Active learning for extracting surgomic features in robot-assisted minimally invasive esophagectomy: a prospective annotation study
- PMID: 37833509
- PMCID: PMC10615926
- DOI: 10.1007/s00464-023-10447-6
Active learning for extracting surgomic features in robot-assisted minimally invasive esophagectomy: a prospective annotation study
Abstract
Background: With Surgomics, we aim for personalized prediction of the patient's surgical outcome using machine-learning (ML) on multimodal intraoperative data to extract surgomic features as surgical process characteristics. As high-quality annotations by medical experts are crucial, but still a bottleneck, we prospectively investigate active learning (AL) to reduce annotation effort and present automatic recognition of surgomic features.
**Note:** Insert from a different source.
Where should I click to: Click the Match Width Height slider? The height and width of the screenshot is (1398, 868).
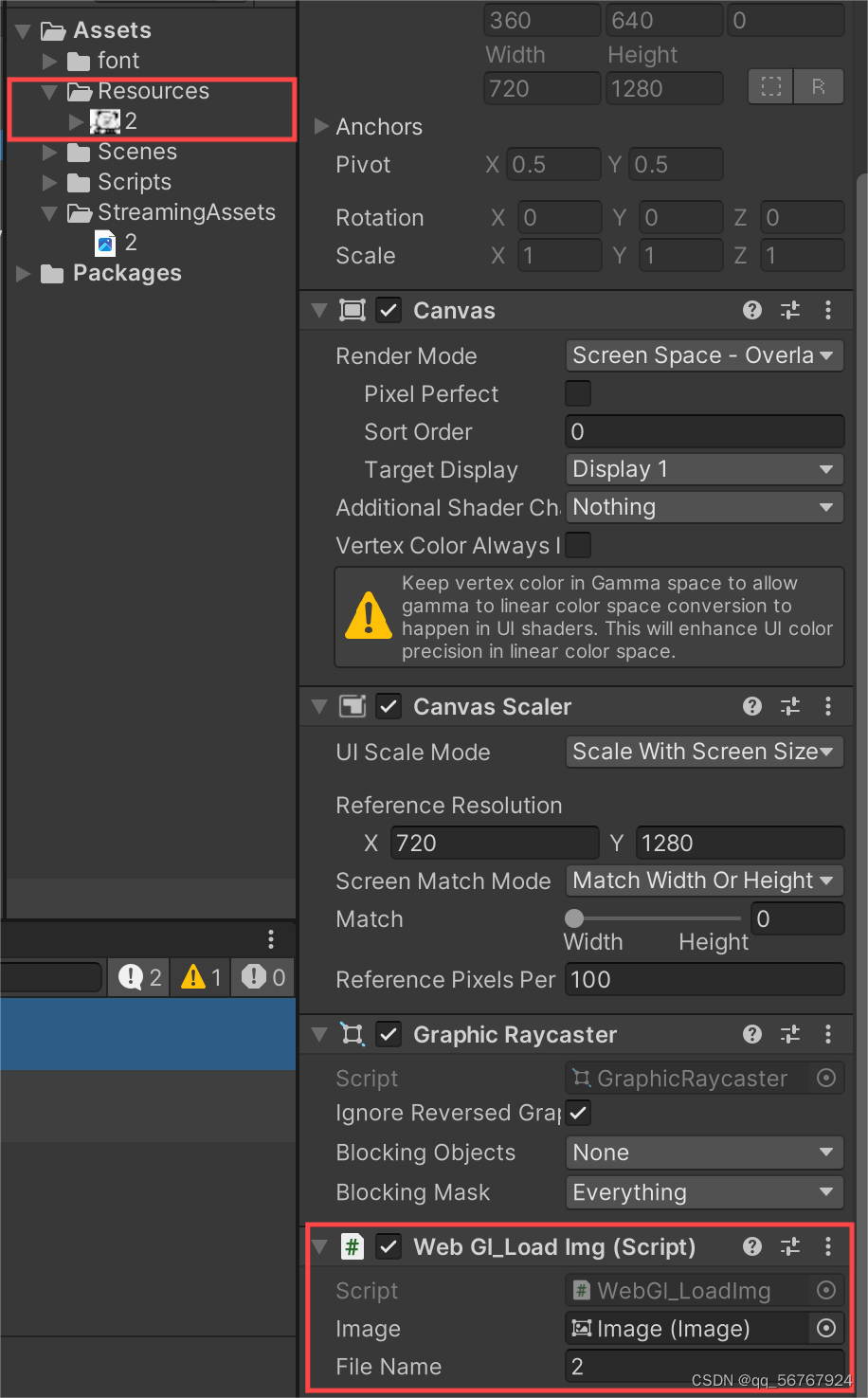tap(654, 918)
Methods: To establish a process for development of surgomic features, ten video-based features related to bleeding, as highly relevant intraoperative complication, were chosen. They comprise the amount of blood and smoke in the surgical field, six instruments, and two anatomic structures. Annotation of selected frames from robot-assisted minimally invasive esophagectomies was performed by at least three independent medical experts. To test whether AL reduces annotation effort, we performed a prospective annotation study comparing AL with equidistant sampling (EQS) for frame selection. Multiple Bayesian ResNet18 architectures were trained on a multicentric dataset, consisting of 22 videos from two centers.
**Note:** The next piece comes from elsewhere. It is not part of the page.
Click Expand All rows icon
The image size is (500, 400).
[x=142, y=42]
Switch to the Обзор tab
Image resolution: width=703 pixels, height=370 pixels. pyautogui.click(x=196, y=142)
Results: In total, 14,004 frames were tag annotated. A mean F1-score of 0.75 ± 0.16 was achieved for all features. The highest F1-score was achieved for the instruments (mean 0.80 ± 0.17). This result is also reflected in the inter-rater-agreement (1-rater-kappa > 0.82). Compared to EQS, AL showed better recognition results for the instruments with a significant difference in the McNemar test comparing correctness of predictions. Moreover, in contrast to EQS, AL selected more frames of the four less common instruments (1512 vs. 607 frames) and achieved higher F1-scores for common instruments while requiring less training frames.
Conclusion: We presented ten surgomic features relevant for bleeding events in esophageal surgery automatically extracted from surgical video using ML. AL showed the potential to reduce annotation effort while keeping ML performance high for selected features. The source code and the trained models are published open source.
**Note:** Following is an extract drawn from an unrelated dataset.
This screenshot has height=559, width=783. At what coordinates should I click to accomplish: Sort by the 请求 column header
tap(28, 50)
Keywords: Artificial intelligence; Machine learning; Minimally invasive surgery; Precision medicine; Surgical data science; Surgomics.
© 2023. The Author(s).
Conflict of interest statement
Antonia Stern, Sophia Schneider, and Lars Mündermann are employees of KARL STORZ SE & Co. KG. Martin Wagner, Sebastian Bodenstedt, Fleur Fritz-Kebede, Martin Dugas, Rosa Klotz, Marius Distler, Jürgen Weitz, Beat Müller-Stich and Stefanie Speidel are project leaders of the Surgomics project, funded by the German Federal Ministry of Health (Grant Number 2520DAT82) with medical device manufacturer KARL STORZ SE & Co. KG being a project partner. Johanna M. Brandenburg, Alexander C. Jenke, Marie T. J. Daum, André Schulze, Rayan Younis, Philipp Petrynowski, Tornike Davitashvili, Vincent Vanat, Nithya Bhasker, Annika Reinke, Fiona R. Kolbinger, Vanessa Jörns, and Lena Maier-Hein have no conflict of interests or financial ties to disclose.